Platelet prevention of oxidant lung oedema is not mediated through scavenging of hydrogen peroxide.

Previous studies have shown that washed human platelets attenuate oxidant oedema in isolated perfused rabbit lungs through mechanisms dependent on platelet glutathione. We hypothesized that the platelet glutathione redox cycle scavenges hydrogen peroxide in this model and thereby protects vascular endothelial cells from oxidant injury.
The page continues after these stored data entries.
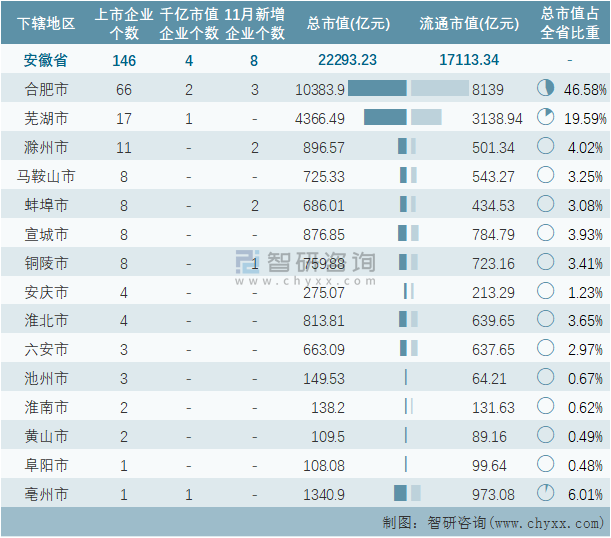Click the 上市企业个数 column header
Image resolution: width=611 pixels, height=538 pixels.
(124, 23)
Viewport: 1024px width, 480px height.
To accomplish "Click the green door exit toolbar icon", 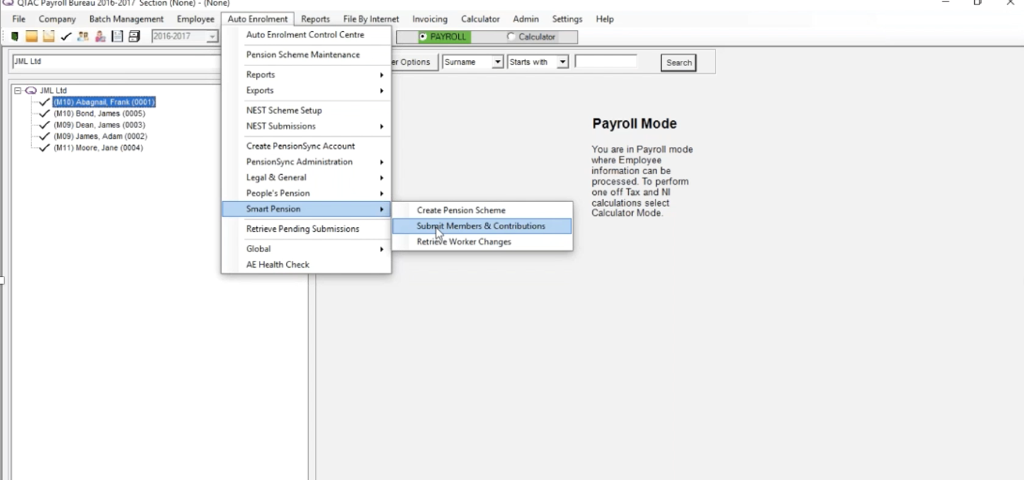I will click(x=14, y=37).
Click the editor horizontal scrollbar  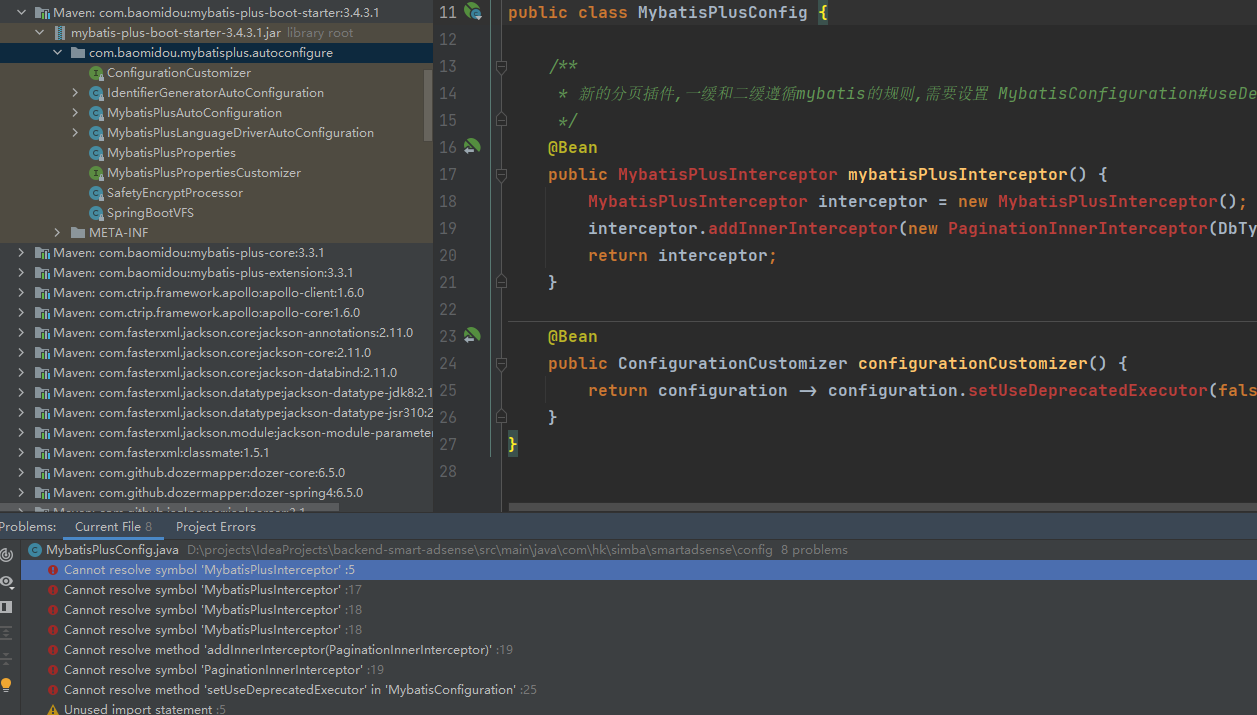[x=880, y=507]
This hypothesis was tested by asking two questions: (1) do glutathione-supplemented platelets demonstrate augmented lung protection compared with control platelets, and (2) does conjugation of platelet glutathione with 1-chloro-2,4-dinitrobenzene or inactivation of catalase with 3-amino-1,2,4-triazole decrease in vitro platelet metabolism of hydrogen peroxide? We incubated washed human platelets with reduced glutathione or glutathione monoester and observed platelet glutathione contents of 181% and 189%, respectively, compared with control values. Incubation of platelets with N-acetylcysteine did not alter platelet glutathione content. Infusion of glutathione-supplemented platelets into isolated lungs injured by purine and xanthine oxidase did not augment platelet protection compared with untreated platelets. We also found that conjugation of platelet glutathione and/or inactivation of platelet catalase did not decrease the rate constant for platelet metabolism of hydrogen peroxide. We conclude that platelets attenuate oxidant lung oedema through glutathione-dependent mechanisms other than direct scavenging of hydrogen peroxide.